Dieses Buch ist ein Literatur-Ereignis und ist es seit seiner Veröffentlichung vor 13 Jahren bis heute geblieben. Dabei lässt sich erzählerisch wenig Neues entdecken. Der Zauber des Romans speist sich aus der Kraft des Erzählens. Ein Familienepos, das viele in der modernen Literatur für mausetot hielten. Dieser Roman des heute 56-Jährigen aber hat alle Skeptiker widerlegt und alle Leser begeistert. Wer wurde bei der Lektüre einer Neuerscheinung schon einmal vom Gefühl heimgesucht, plötzlich Weltliteratur in seinen Händen zu halten? Diesmal gab es nur wenig Zweifel: "Die Korrekturen" nahmen einen solch ruhmreichen Platz praktisch mit ihrer Veröffentlichung ein.

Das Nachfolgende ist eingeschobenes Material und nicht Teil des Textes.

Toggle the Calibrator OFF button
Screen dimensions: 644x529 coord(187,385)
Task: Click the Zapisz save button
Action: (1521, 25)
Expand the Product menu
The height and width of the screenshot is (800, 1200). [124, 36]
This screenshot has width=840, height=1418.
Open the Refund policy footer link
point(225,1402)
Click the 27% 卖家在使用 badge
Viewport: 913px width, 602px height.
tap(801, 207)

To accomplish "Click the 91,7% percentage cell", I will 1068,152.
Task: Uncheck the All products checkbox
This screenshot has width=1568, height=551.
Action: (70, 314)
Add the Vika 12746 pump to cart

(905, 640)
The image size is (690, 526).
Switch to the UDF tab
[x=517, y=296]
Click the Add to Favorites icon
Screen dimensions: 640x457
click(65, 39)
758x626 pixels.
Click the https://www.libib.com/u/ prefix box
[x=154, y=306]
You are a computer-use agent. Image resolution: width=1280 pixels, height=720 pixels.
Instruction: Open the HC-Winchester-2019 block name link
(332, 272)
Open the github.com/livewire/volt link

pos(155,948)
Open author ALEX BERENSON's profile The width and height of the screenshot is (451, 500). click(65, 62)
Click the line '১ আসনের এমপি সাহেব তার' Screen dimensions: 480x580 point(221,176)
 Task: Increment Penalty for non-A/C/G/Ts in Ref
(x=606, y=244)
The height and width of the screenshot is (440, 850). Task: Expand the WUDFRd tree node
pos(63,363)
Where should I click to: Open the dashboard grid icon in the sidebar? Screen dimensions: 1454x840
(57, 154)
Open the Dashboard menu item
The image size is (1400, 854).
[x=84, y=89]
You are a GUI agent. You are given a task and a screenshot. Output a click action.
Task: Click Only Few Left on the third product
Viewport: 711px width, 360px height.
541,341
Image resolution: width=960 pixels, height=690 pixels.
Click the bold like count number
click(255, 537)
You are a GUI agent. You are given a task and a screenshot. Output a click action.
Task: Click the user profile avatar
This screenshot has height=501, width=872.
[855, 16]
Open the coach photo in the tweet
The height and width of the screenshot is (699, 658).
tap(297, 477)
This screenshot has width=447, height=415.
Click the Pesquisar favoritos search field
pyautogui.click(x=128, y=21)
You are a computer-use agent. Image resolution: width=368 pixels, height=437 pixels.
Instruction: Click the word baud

Große Geschichten und ihre Helden entstammen nicht selten dem vermeintlich schnöden Alltag. So auch diesmal: Enid, die Mutter, will eigentlich nur eins, die ganze Familie zum Weihnachtsfest ins Elternhaus nach St. Jude einladen. Das ist der Brennpunkt, der alles auflodern lässt - all die trügerischen Vorstellungen von netten Familien in ihren abbezahlten Häusern, all die Disziplin, die nötig ist, die kleinen Dramen und großen Tragödien in Schach zu halten.

Da ist Familienvater Alfred Lambert, ein furchterregender Pedant, vom körperlichen und geistigen Verfall gezeichnet; und Enid, deren ganze Leidenschaft der heimischen Rasenpflege gilt; Sprössling Chip lehrt feministische Theologie und dreht krumme Dinger in Litauen; Gary, sein Bruder, ist erfolgreicher Banker und depressiv; schließlich Denise, die ihrer Karriere als In-Köchin durch sexuelle Kapriolen ein vorläufiges Ende setzt. Das Leben ist auch im Kleinen korrekturbedürftig, aber nicht immer ist die Lösung so simpel wie bei Alfred, der seine Krankheit mit dem Medikament "Korrektal" zu lindern hofft.

Im Privaten lauert Monströses, verrät das Buch. Doch Franzen macht daraus kein apokalyptisches Kunstwerk. Mit viel Ironie, Komik und heiterer Zuneigung begegnet er seinen Figuren. Niemand wird denunziert. "Die Korrekturen" ist ein Familienepos, das in seiner Wucht und seiner Tragweite an die Sippenromane Thomas Manns erinnert. Und schon der Beginn des Buches nimmt den Leser fest an die Hand: "Der Irrsinn einer herbstlichen Prärie-Kaltfront, näher kommend. Es war deutlich zu spüren: Etwas Furchtbares würde geschehen."

Jonathan Franzen: "Die Korrekturen". Übersetzt von Bettina Abarbanell. Rowohlt, 784 Seiten, 12,99 Euro.